As an exercise in exact copying, transcribe the lines below from the one holding "The image size is (988, 510)." through the last, with both ends included and pictures left out.

Data in this exercise START

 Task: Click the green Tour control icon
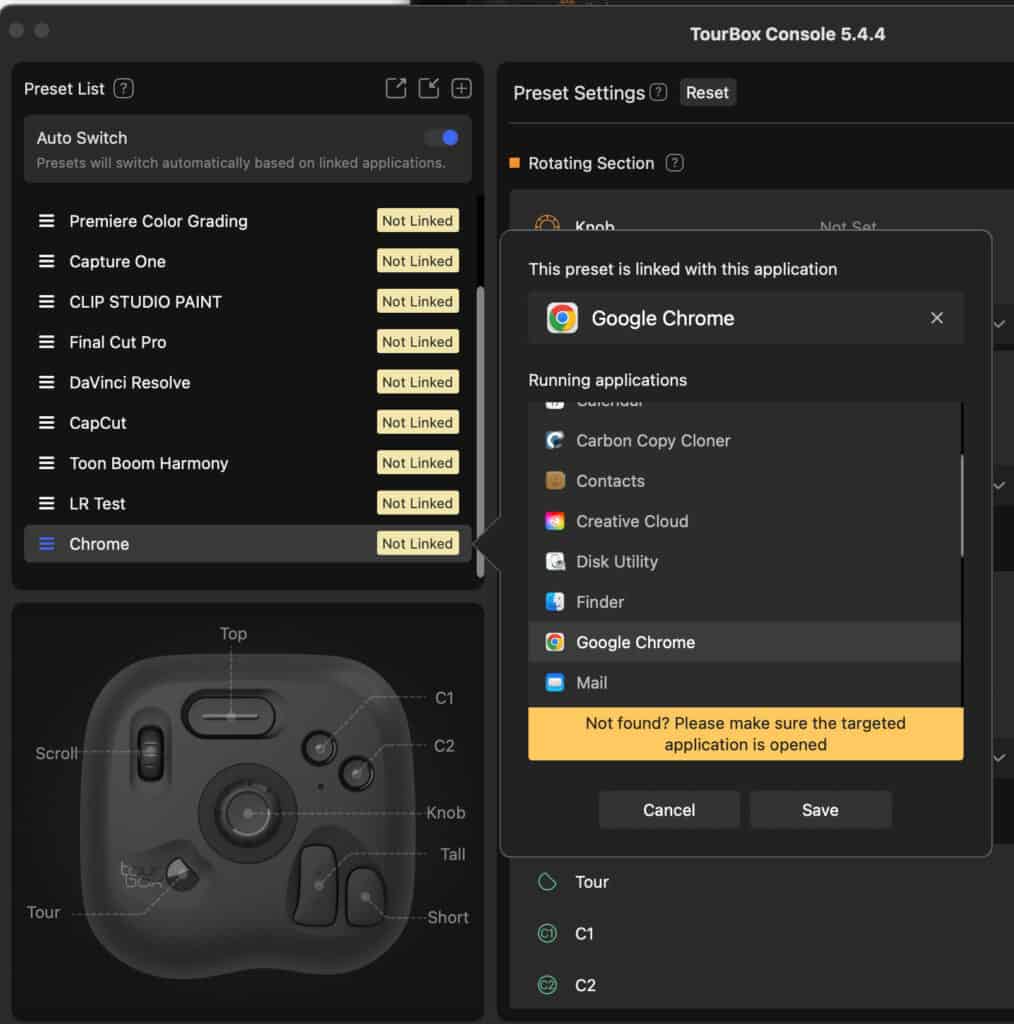547,882
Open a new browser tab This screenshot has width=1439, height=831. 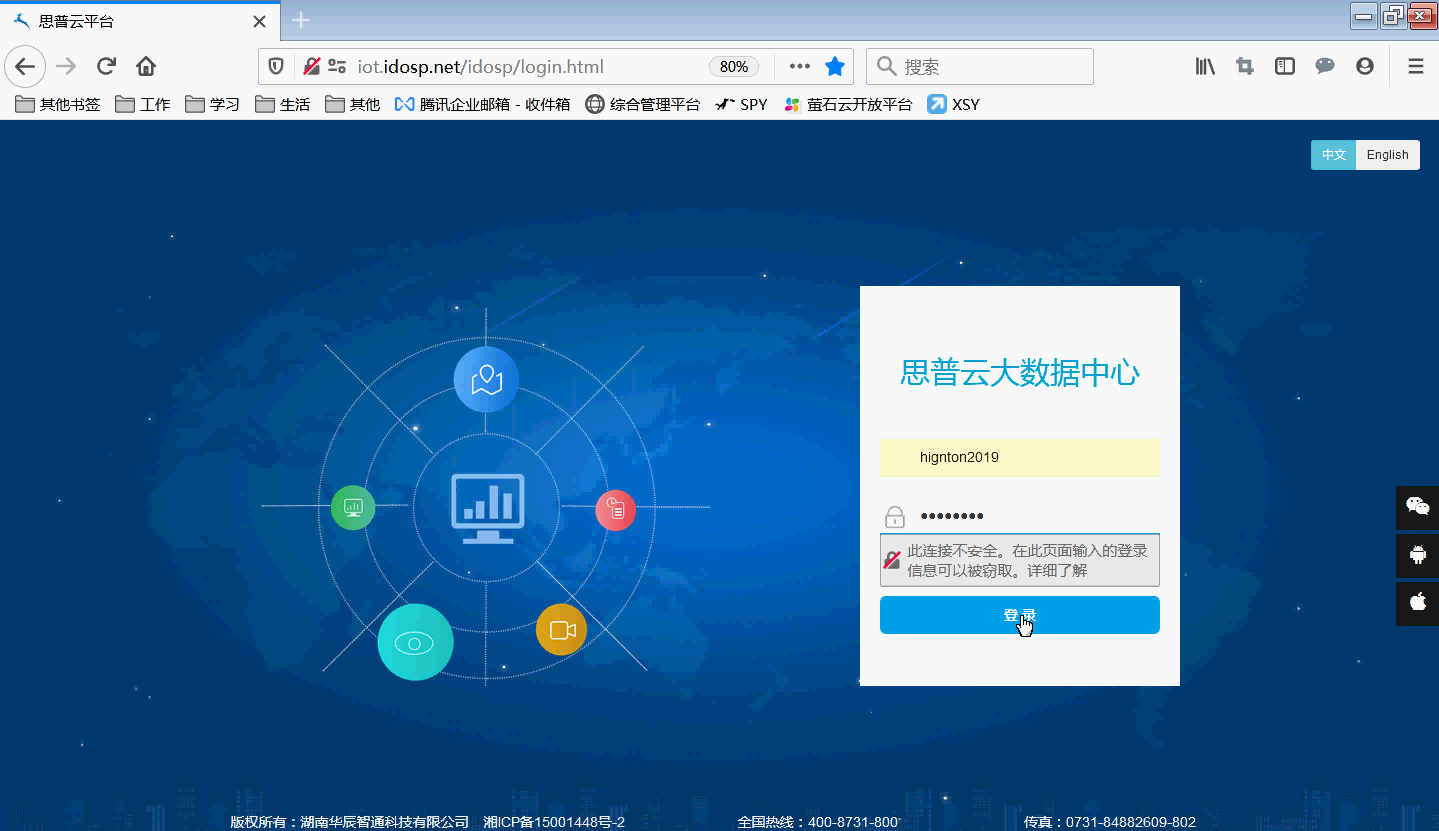click(298, 19)
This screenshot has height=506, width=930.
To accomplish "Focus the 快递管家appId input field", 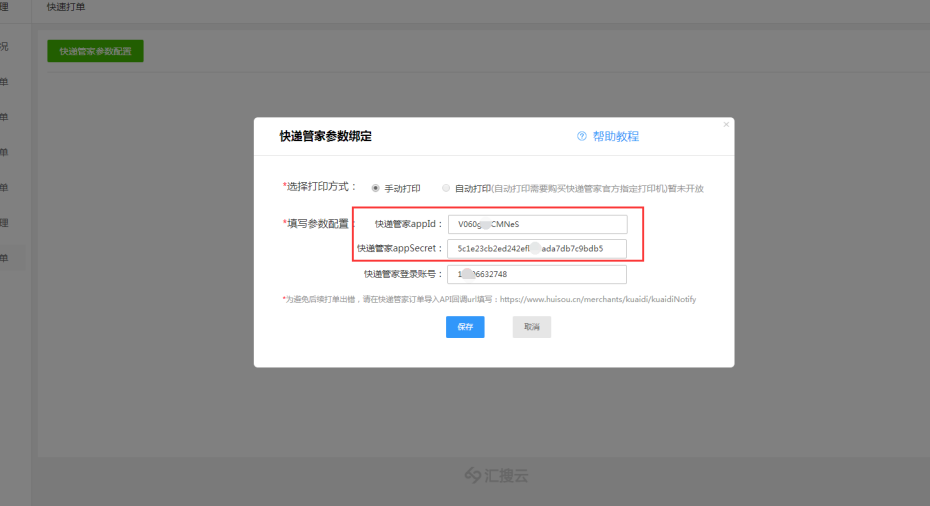I will pyautogui.click(x=537, y=224).
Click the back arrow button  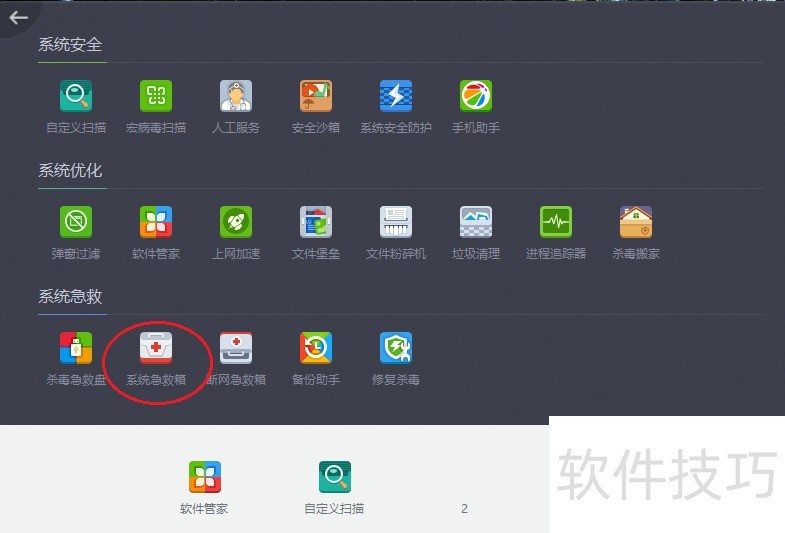pyautogui.click(x=18, y=17)
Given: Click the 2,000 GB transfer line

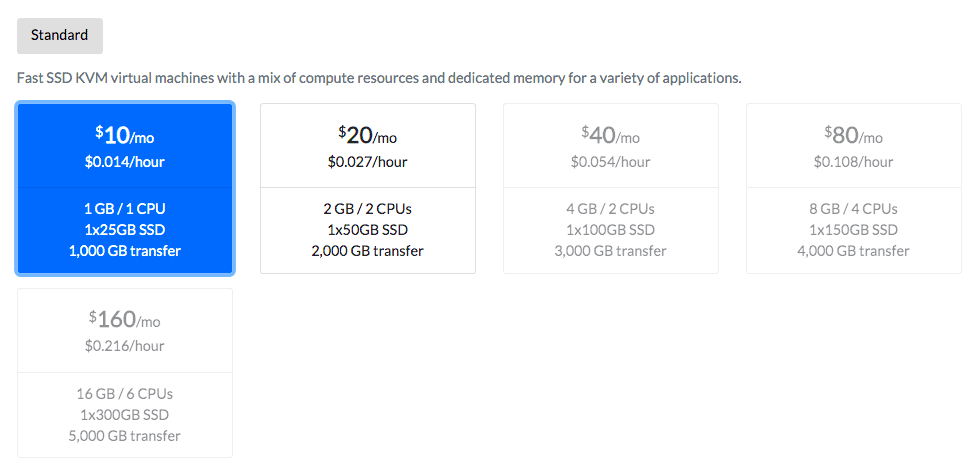Looking at the screenshot, I should 368,251.
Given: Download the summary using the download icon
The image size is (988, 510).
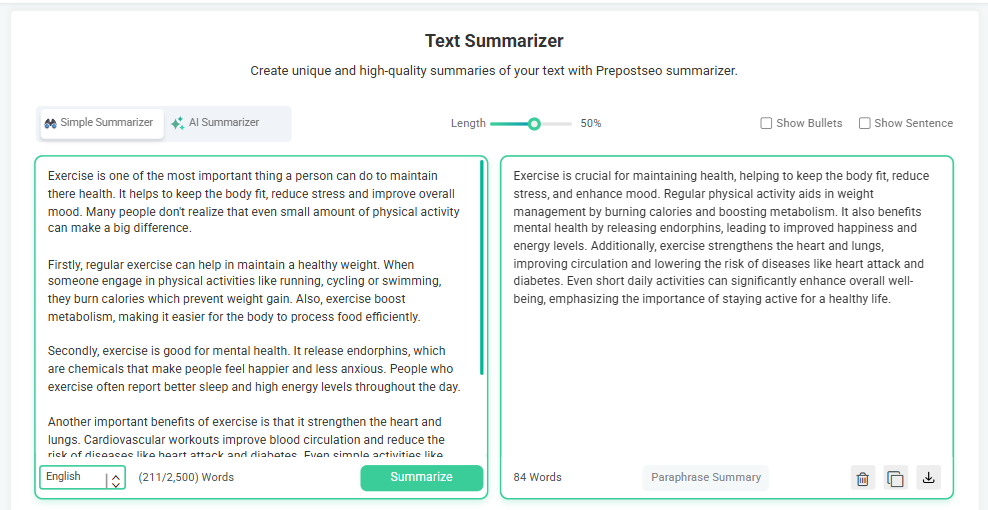Looking at the screenshot, I should [928, 478].
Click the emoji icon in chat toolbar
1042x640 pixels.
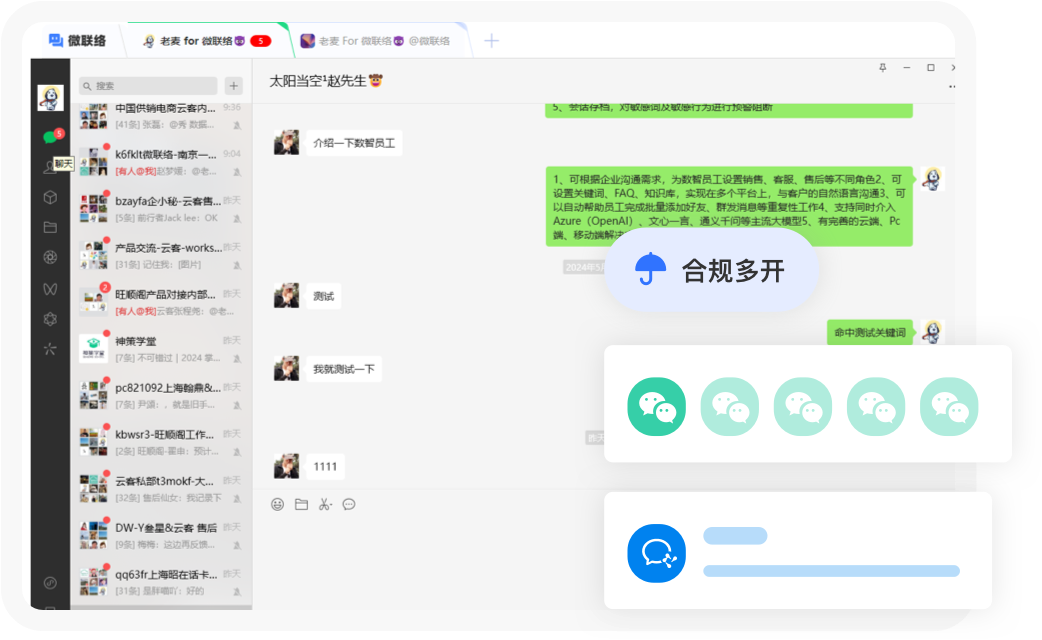point(277,504)

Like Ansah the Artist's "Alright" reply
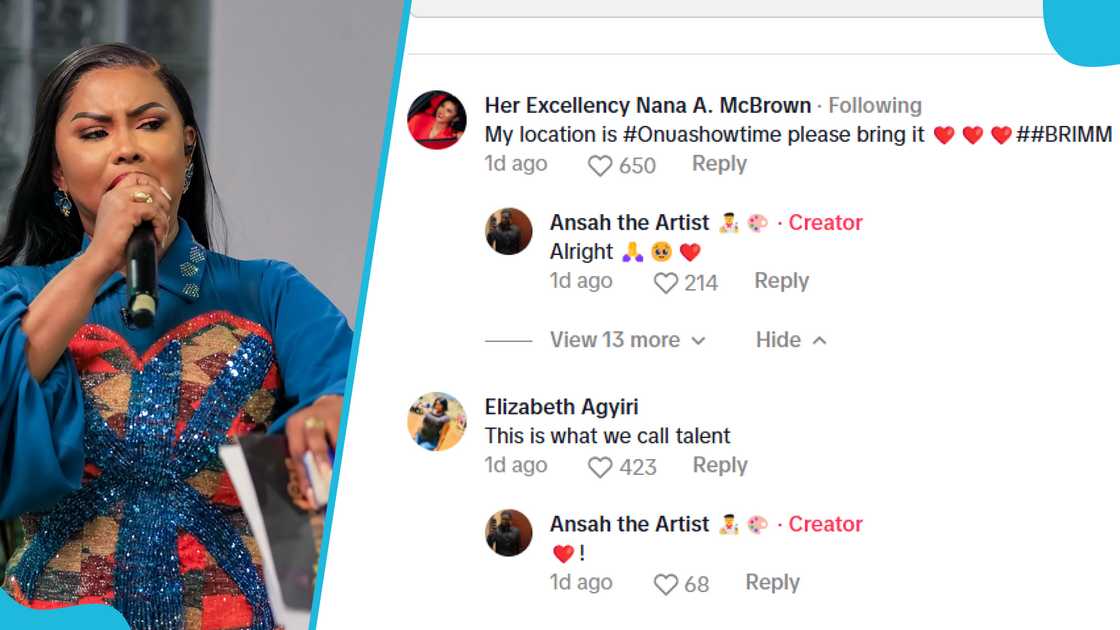click(664, 281)
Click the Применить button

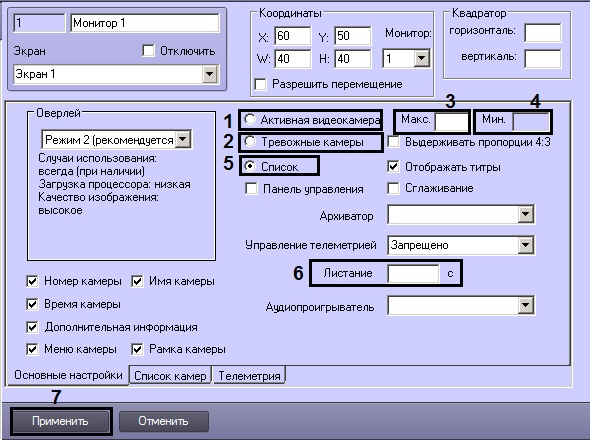click(60, 421)
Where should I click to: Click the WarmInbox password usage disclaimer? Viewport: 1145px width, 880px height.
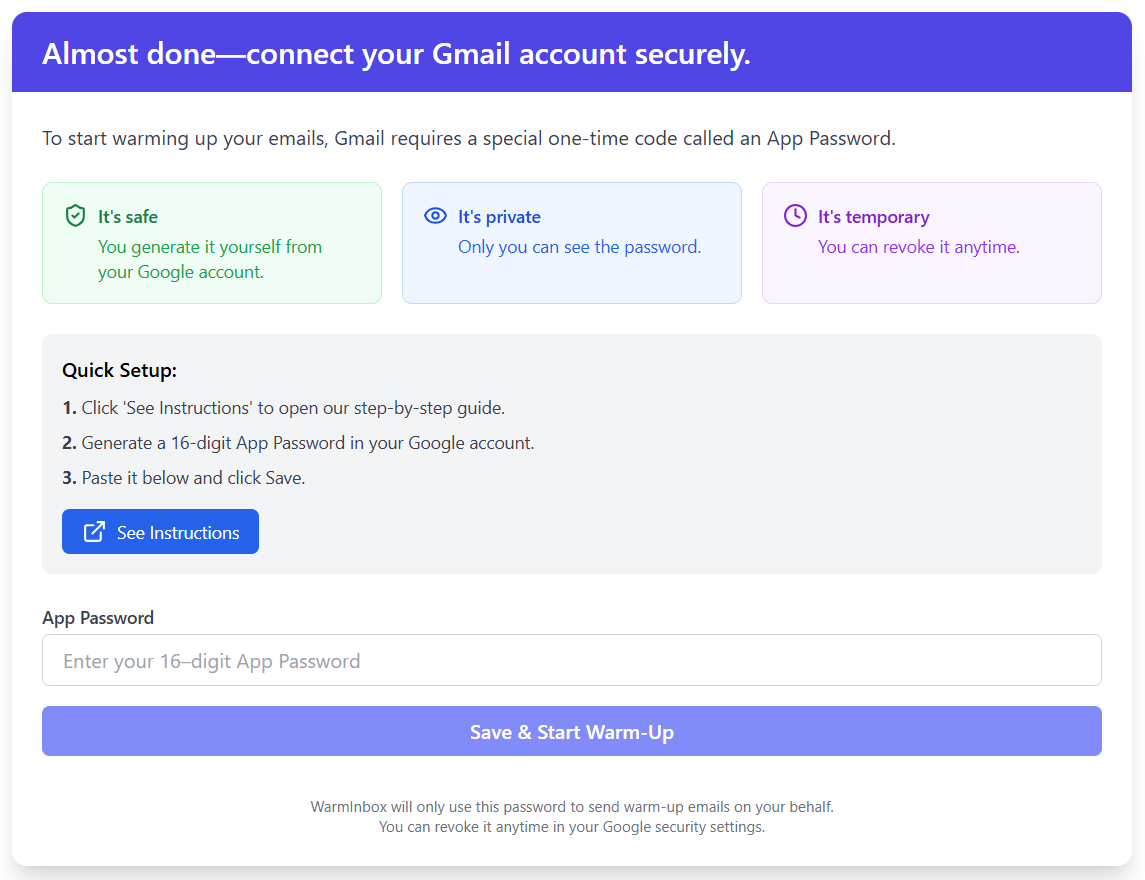click(572, 816)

Data in this exercise END

### Answer section:
The image size is (988, 510).
Looking at the screenshot, I should [928, 478].
Click the emoji icon in chat toolbar
1042x640 pixels.
point(277,504)

Like Ansah the Artist's "Alright" reply
click(664, 281)
Click the Применить button

click(60, 421)
Where should I click to: Click the WarmInbox password usage disclaimer? Viewport: 1145px width, 880px height.
click(572, 816)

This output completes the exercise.